Mariners make San Diego SEA world with tidy win vs. Padres

May 17th, 2025

SAN DIEGO -- spent Thursday’s off-day living out a childhood dream, one that in no way involved baseball.

The Mariners’ shortstop flew to Southern California ahead of the team charter to spend the afternoon at SeaWorld San Diego, the aquarium that his grandparents voyaged him to countless times from his family home up Interstate 5 in Long Beach, Calif.

Even with lofty ambitions to play in the big leagues back then, SeaWorld was actually at the tippy top of his career bucket list in his adolescent era. He even wrote in his yearbook that he wanted to work there when he grew up.

J.P. Crawford and his family meet a dolphin at SeaWorld (via Crawford on Instagram)
J.P. Crawford and his family meet a dolphin at SeaWorld (via Crawford on Instagram)

This experience made Thursday’s visit that much more special, as Crawford for the first time brought his 5-month-old daughter Korra to the place that stirred so much nostalgia.

And the feel-good vibes seemed to carry over for Seattle’s leadoff man in a big way on Friday.

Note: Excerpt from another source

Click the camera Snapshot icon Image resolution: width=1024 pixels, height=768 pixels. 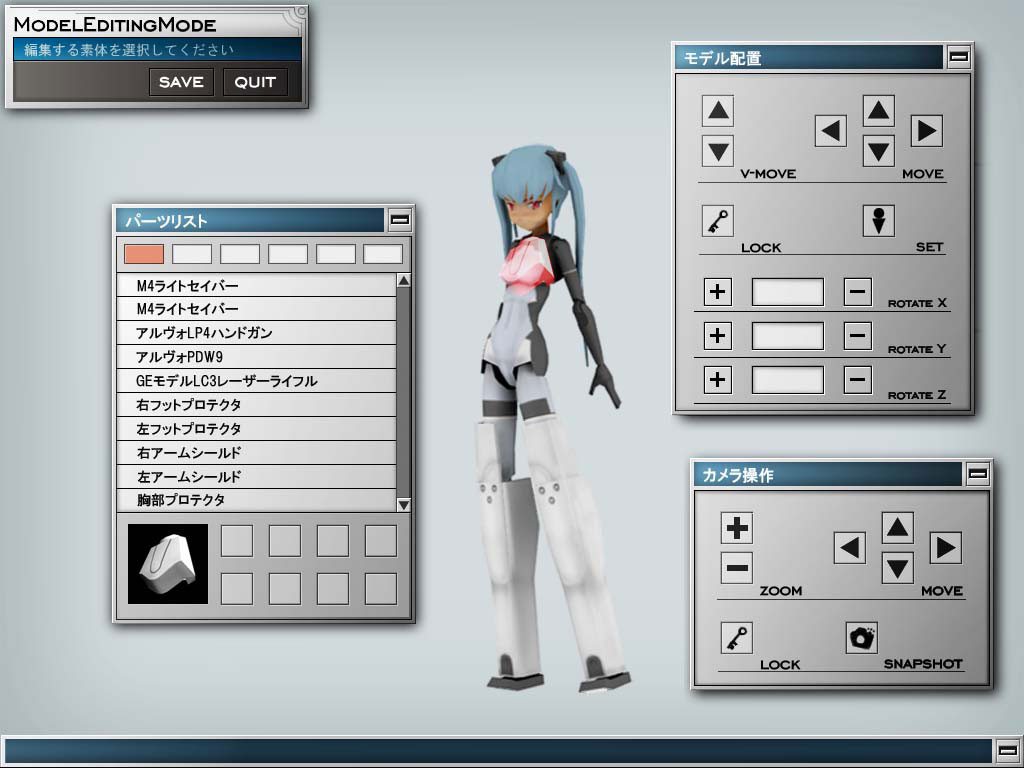point(861,637)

Crawford, who missed Wednesday’s game with shoulder soreness, pummeled the very first pitch of Friday's contest for a 357-foot solo home run that immediately seized momentum in front of a packed house at Petco Park, gave rookie Logan Evans run support right away and sparked the Mariners towards a commanding 5-1 victory over the Padres.

"When you're on the road, things can turn quickly when a crowd gets into it,” Mariners manager Dan Wilson said. “And this was a game where we didn't allow the crowd to get into it.”

Crawford also singlehandedly turned a critical double play in the third inning that created more breathing room for Evans, who impressively worked through one jam after another over six brilliant scoreless innings in what was easily the best start of his promising young career.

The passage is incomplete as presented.